→ **CHECK YOUR UNDERSTANDING**
(a) In the excerpt on loading well plate files into cypro, what value was the 'Images per Well' input box set to?
(b) Pick up the excerpt on loading well plate files into cypro after its final sentence and keep writing it.

╭─ EXCERPT PROVIDED

Valid examples would be:

~/A1_1.xls
~/this_is_a_valid_filename_G3_2.xlsx
~/hidden/in/subfolders/H2_2.csv

Invalid examples:

~/A1-1.csv (does not use _ as a separator between well and image)
~/does_not_end_A1_1_accordingly.xls (the file name does not end with the well-image pattern)

Figure 9 Pick the main folder that contains the data files of the respective well plate.

Note: Although the actual files are stored in subfolders choosing the folder TMZ_and_LY as the folder that contains all files for the respective well plate is the way to go as cypro looks into the subfolders as well.

Once the folder is assigned cypro evaluates by well how many of the expected files were found and indicates that by plotting the well plate colored according to the file availability (Figure 10).

For instance, the well plate designed here contained information for wells in rows A, D, E and H and columns 1-9. The input box ‘Images per Well’ was set to 3. cypro therefore expects to find three files for every well named according to the syntax mentioned above. Depending on the number of matching files found one of the four colors appears:

Green: All files were found for that well.
Yellow: Some files were found for that well.
Red: No files were found for that well.

╰─
╭─ INFORMATION

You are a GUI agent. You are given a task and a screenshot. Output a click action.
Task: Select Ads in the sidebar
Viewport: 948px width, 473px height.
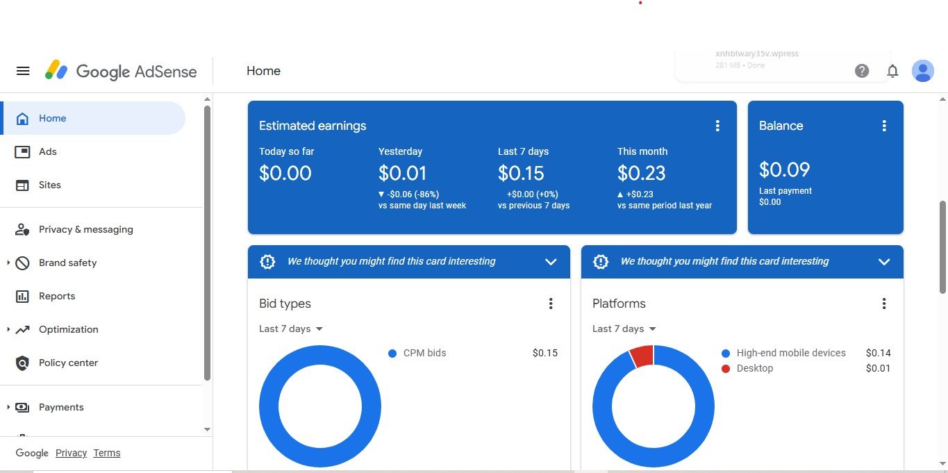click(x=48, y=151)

╰─
╭─ INFORMATION

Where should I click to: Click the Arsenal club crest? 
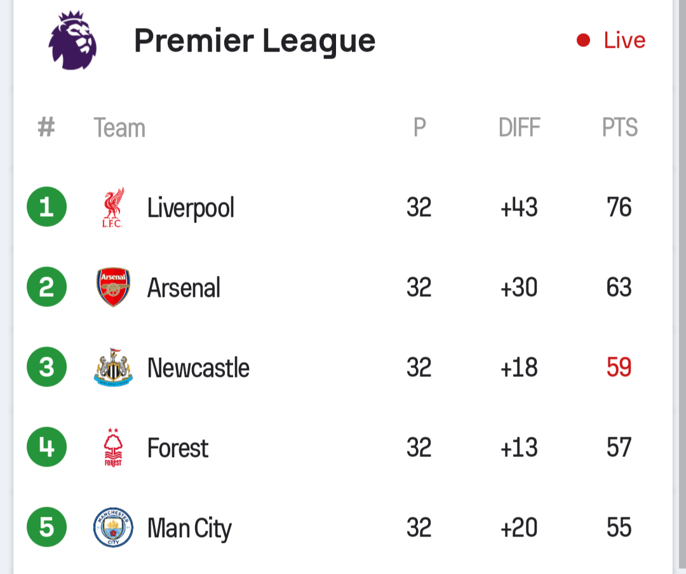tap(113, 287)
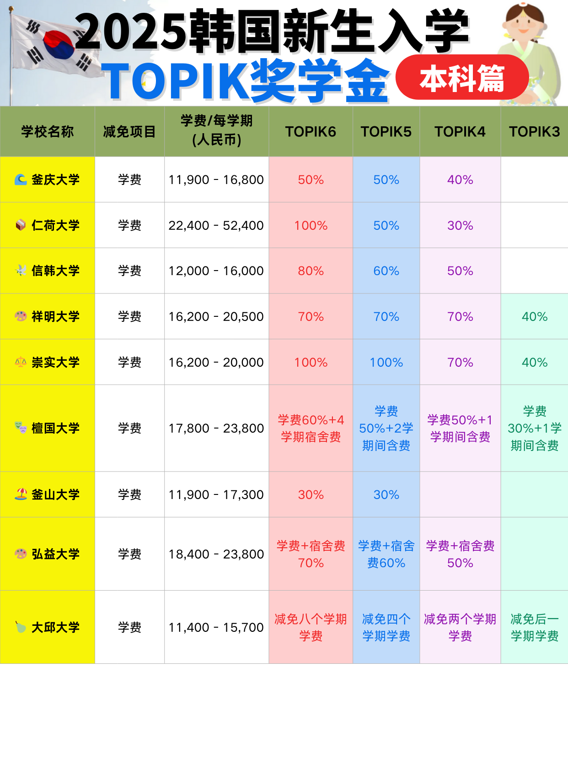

╰─
╭─ INFORMATION

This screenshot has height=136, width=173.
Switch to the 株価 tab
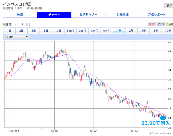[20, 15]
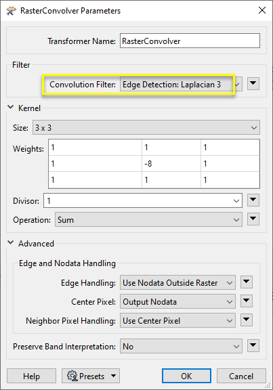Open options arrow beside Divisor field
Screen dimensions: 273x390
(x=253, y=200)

╰─

→ **OUTPUTS BY TASK**
(a) It was set to 3.

(b)
Blue: More than the expected number of files were found. This can happen if files are stored in subfolders and accidentally were named equally.

For instance files ~/subfolder1/A1_1.csv and ~/subfolder2/A1_1.csv would result in well A1 appearing blue.

Note: Figure 9 shows the content of folder ~/168/Ctrl/. It contains several files with the well-image pattern A4_2. However, only one of the file names is valid which is why the evaluation plot in Figure 10 does not indicate that there are any ambiguous files. On the other hand there are several files that end with the well image pattern A5_1. Although the files are prefixed differently cypro does not recognize the difference as it considers all files that end with a well-image pattern as valid. The input for well image A5_1 is ambiguous. Ambiguous files need to be either removed or renamed.

Figure 10 Wells that were dismissid in designExperiment() are ignored and always displayd in grey.

In case of missing files the well plate plotted could look like this. (A well plate from a different experiment design.)

Figure 11 If no files were found the wells are displayed in red.

Missing and incomplete wells do not prevent you from loading the data. If you realize that some files are missing, check for possible naming issues, correct what needs to be corrected and then assign the folder again. The file availability is reevaluated and colors should change accordingly. Once all well plates have a folder assigned to them and no ambiguous files were found the box ‘Well Plate Status’ turns green indicating that the data is ready to be loaded.

Figure 12 A green ‘Well Plate Status’ box indicates that the data files are ready to be loaded.

After clicking on ‘Load Data’ a progress bar is going to appear in the lower right corner indicating the loading progress. While being loaded all files are checked to match the requirements set up during the variable denotation. If any errors occur during the loading process they are presented in the box ‘Load Files & Proceed’ in combination with the error message returned.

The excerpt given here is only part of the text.